• [Written task] In the records, from the line with "Where should I" to the line with "The height and", substitute "gear icon" for "wrench icon" and give those lines again with nothing else changed. Leave the pictures out of your answer.

• [Exercise input]
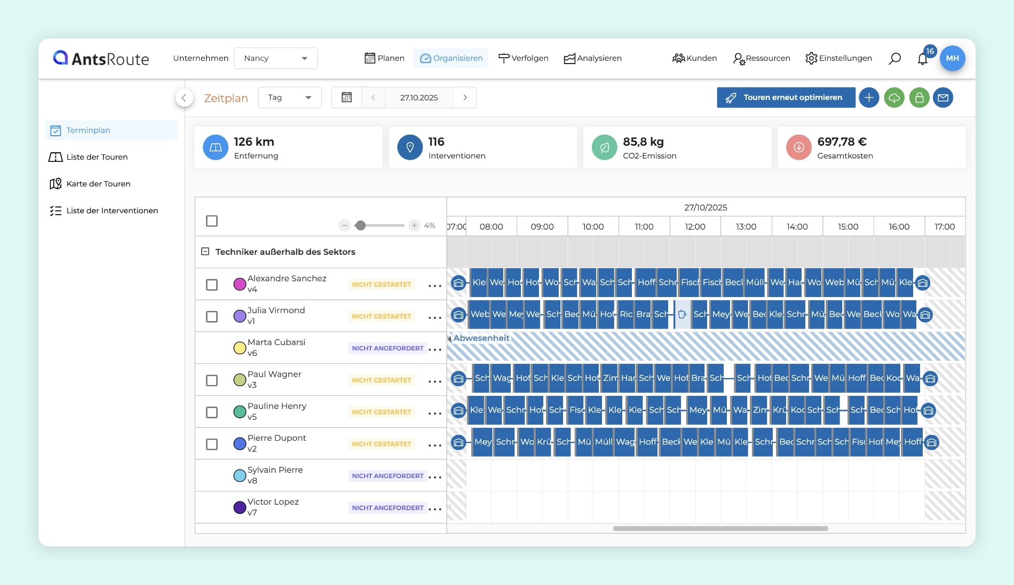Screen dimensions: 1014x585
Task: Switch to the Planen menu
Action: [x=384, y=58]
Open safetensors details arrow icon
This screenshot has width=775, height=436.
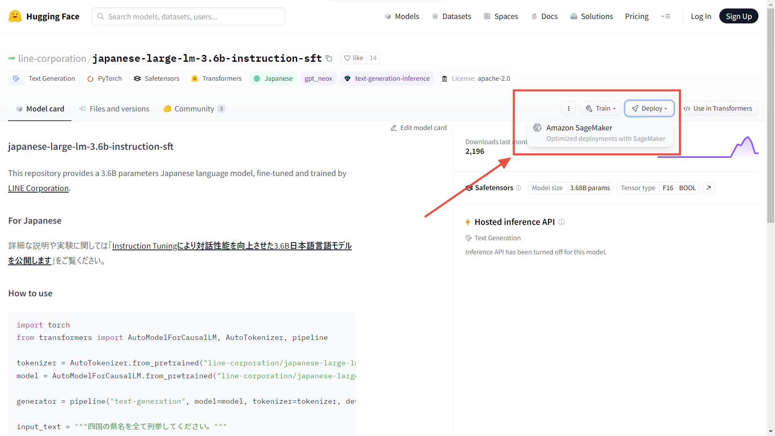[708, 188]
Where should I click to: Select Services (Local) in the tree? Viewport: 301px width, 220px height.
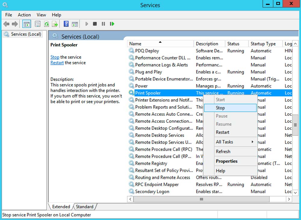(26, 34)
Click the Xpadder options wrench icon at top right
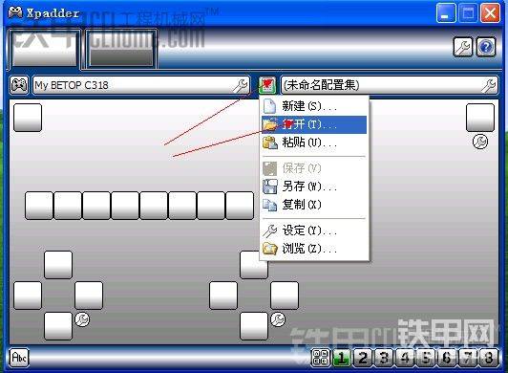The height and width of the screenshot is (373, 508). (x=462, y=47)
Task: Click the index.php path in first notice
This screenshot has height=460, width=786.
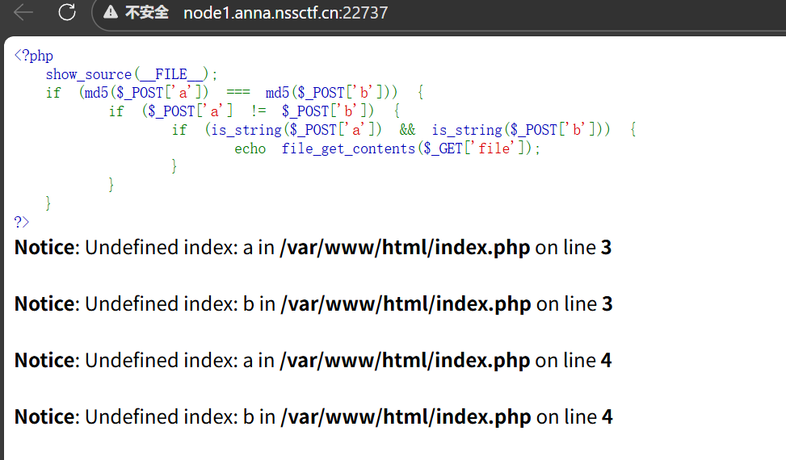Action: pos(405,248)
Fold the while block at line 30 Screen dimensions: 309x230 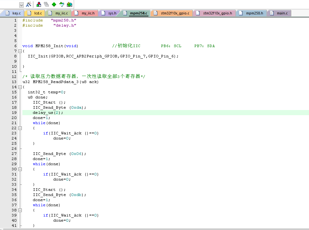point(20,169)

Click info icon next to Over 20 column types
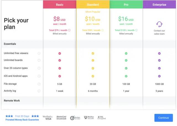39,68
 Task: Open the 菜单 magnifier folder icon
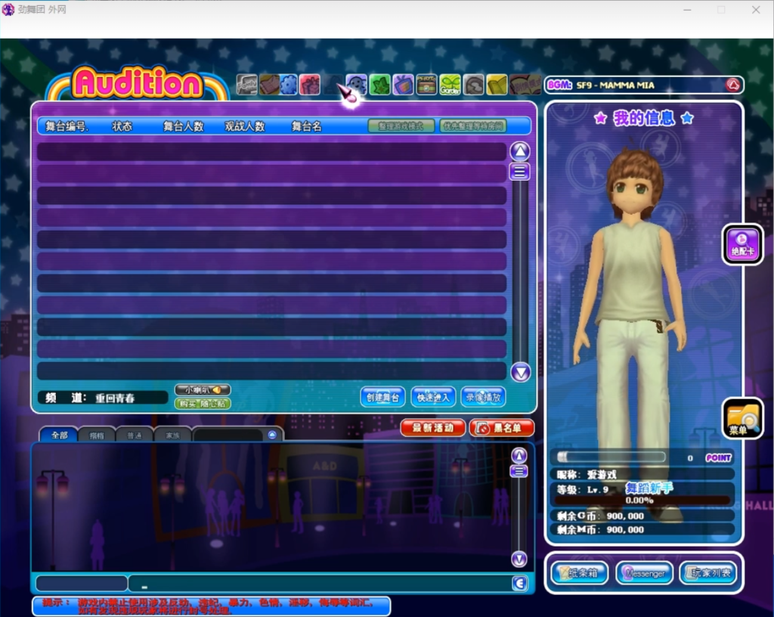741,418
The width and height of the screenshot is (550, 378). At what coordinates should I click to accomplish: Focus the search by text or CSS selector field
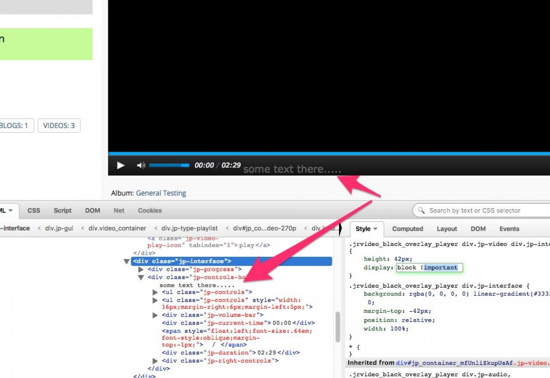[486, 210]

• [Task answer]
Where should I click to: Select Services (Local) in the tree? Viewport: 301px width, 220px height.
(26, 34)
Click the Xpadder options gear icon at top right
The height and width of the screenshot is (373, 508). (x=462, y=47)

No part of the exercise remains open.